■ WORK REQUEST: Copy each line of the data below in which the word "button" can be found.

[[ EXCERPTED DATA open ]]

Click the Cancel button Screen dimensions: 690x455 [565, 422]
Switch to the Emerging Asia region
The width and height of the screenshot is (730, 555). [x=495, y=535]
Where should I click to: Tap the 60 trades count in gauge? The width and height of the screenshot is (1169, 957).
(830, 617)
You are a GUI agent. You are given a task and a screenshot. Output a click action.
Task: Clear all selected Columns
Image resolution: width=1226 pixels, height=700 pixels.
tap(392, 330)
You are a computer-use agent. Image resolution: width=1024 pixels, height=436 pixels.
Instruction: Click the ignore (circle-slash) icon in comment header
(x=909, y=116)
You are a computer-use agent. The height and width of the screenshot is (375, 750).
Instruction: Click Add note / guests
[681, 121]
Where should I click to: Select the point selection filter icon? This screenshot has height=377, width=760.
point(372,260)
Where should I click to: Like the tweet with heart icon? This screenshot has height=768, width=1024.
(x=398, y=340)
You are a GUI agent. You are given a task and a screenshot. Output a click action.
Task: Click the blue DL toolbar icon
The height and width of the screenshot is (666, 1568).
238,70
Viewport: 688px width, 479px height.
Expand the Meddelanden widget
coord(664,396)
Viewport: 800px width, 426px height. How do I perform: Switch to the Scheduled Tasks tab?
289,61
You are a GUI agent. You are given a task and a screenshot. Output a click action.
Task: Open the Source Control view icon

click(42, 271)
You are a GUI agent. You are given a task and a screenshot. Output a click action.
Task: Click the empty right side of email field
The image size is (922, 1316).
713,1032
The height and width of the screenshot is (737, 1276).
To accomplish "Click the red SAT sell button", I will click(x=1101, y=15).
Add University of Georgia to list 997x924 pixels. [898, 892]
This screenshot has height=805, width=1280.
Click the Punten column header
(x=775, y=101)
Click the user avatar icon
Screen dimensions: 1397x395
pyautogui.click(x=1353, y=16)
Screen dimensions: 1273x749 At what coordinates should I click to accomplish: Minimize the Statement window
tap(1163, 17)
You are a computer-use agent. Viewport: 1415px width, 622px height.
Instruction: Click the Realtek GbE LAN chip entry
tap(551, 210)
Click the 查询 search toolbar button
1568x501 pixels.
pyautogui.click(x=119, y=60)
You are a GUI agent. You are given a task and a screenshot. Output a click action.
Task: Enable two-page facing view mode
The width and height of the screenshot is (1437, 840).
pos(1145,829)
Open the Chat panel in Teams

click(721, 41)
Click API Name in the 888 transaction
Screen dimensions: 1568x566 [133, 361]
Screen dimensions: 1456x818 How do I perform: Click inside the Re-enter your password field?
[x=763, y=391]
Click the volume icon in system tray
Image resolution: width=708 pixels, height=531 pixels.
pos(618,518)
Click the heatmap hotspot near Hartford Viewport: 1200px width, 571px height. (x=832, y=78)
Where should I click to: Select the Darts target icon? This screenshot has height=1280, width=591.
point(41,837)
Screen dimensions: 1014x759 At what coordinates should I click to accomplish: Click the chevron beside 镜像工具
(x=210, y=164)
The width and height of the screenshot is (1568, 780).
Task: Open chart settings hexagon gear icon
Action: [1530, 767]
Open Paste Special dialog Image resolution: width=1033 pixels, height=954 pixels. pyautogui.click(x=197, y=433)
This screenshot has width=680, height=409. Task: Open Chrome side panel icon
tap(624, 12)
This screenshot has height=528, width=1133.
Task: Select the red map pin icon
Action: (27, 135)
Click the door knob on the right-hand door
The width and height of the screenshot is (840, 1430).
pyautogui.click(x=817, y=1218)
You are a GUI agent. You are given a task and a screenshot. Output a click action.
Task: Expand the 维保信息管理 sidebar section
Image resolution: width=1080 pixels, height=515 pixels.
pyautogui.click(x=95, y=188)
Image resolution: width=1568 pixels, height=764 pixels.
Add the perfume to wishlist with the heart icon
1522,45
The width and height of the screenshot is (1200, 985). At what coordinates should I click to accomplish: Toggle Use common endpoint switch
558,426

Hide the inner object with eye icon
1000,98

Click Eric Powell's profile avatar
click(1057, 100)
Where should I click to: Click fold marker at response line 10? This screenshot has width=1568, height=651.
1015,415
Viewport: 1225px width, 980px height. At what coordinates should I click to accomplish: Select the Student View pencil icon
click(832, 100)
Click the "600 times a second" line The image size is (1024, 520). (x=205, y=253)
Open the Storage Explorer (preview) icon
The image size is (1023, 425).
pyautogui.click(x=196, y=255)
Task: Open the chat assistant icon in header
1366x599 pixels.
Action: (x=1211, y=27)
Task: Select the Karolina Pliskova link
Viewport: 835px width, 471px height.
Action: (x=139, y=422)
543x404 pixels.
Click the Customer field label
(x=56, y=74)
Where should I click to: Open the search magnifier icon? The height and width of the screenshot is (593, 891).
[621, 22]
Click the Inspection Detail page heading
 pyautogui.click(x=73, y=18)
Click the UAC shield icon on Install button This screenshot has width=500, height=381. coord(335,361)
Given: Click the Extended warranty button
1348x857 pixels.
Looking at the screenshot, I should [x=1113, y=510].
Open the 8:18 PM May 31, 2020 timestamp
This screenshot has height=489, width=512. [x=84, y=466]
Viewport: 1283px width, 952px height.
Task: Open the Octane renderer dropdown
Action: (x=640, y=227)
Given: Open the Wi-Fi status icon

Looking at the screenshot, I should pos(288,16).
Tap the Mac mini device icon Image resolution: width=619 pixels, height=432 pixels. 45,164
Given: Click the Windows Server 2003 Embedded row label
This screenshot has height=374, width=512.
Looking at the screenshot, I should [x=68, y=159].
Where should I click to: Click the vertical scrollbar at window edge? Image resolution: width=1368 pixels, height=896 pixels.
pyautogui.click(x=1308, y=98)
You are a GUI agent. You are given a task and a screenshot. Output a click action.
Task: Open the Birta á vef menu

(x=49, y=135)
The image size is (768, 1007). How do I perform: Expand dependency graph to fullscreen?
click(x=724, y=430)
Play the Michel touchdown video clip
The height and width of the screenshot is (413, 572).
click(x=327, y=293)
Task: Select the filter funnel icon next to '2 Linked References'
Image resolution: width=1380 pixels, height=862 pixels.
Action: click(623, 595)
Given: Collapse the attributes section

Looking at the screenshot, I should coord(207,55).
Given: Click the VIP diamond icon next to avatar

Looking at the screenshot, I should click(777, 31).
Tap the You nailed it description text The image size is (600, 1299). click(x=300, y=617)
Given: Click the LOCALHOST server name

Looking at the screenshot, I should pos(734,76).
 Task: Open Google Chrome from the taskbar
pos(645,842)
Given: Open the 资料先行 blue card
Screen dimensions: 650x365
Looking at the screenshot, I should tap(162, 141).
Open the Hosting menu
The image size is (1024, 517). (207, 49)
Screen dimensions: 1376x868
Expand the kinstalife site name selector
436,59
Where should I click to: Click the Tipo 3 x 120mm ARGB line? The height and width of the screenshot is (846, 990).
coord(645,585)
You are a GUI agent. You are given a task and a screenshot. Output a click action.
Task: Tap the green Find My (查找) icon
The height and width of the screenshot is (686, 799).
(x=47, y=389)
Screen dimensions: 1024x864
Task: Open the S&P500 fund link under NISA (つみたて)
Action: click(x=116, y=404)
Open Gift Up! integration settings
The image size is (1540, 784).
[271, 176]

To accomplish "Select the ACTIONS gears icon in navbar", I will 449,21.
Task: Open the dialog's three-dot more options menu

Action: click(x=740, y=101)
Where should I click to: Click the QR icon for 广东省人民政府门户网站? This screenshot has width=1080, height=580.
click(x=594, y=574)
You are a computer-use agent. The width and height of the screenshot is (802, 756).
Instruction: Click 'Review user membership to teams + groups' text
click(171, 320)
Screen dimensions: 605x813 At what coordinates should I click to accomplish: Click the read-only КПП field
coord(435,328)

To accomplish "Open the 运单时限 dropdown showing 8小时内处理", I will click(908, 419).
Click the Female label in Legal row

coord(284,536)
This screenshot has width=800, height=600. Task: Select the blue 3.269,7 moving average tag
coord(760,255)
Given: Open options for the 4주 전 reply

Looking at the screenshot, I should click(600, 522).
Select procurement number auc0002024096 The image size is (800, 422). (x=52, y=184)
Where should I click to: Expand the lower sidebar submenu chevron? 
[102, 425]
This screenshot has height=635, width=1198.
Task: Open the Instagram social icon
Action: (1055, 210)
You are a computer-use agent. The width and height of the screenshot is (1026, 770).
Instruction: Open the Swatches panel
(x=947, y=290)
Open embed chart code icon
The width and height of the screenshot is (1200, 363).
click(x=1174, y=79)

[[ EXCERPTED DATA closed ]]

■ REPLY TO THE TASK:
Click the Cancel button Screen dimensions: 690x455 [565, 422]
To accomplish "Click the red SAT sell button", I will click(x=1101, y=15).
Click the 查询 search toolbar button
Click the UAC shield icon on Install button This screenshot has width=500, height=381. coord(335,361)
Given: Click the Extended warranty button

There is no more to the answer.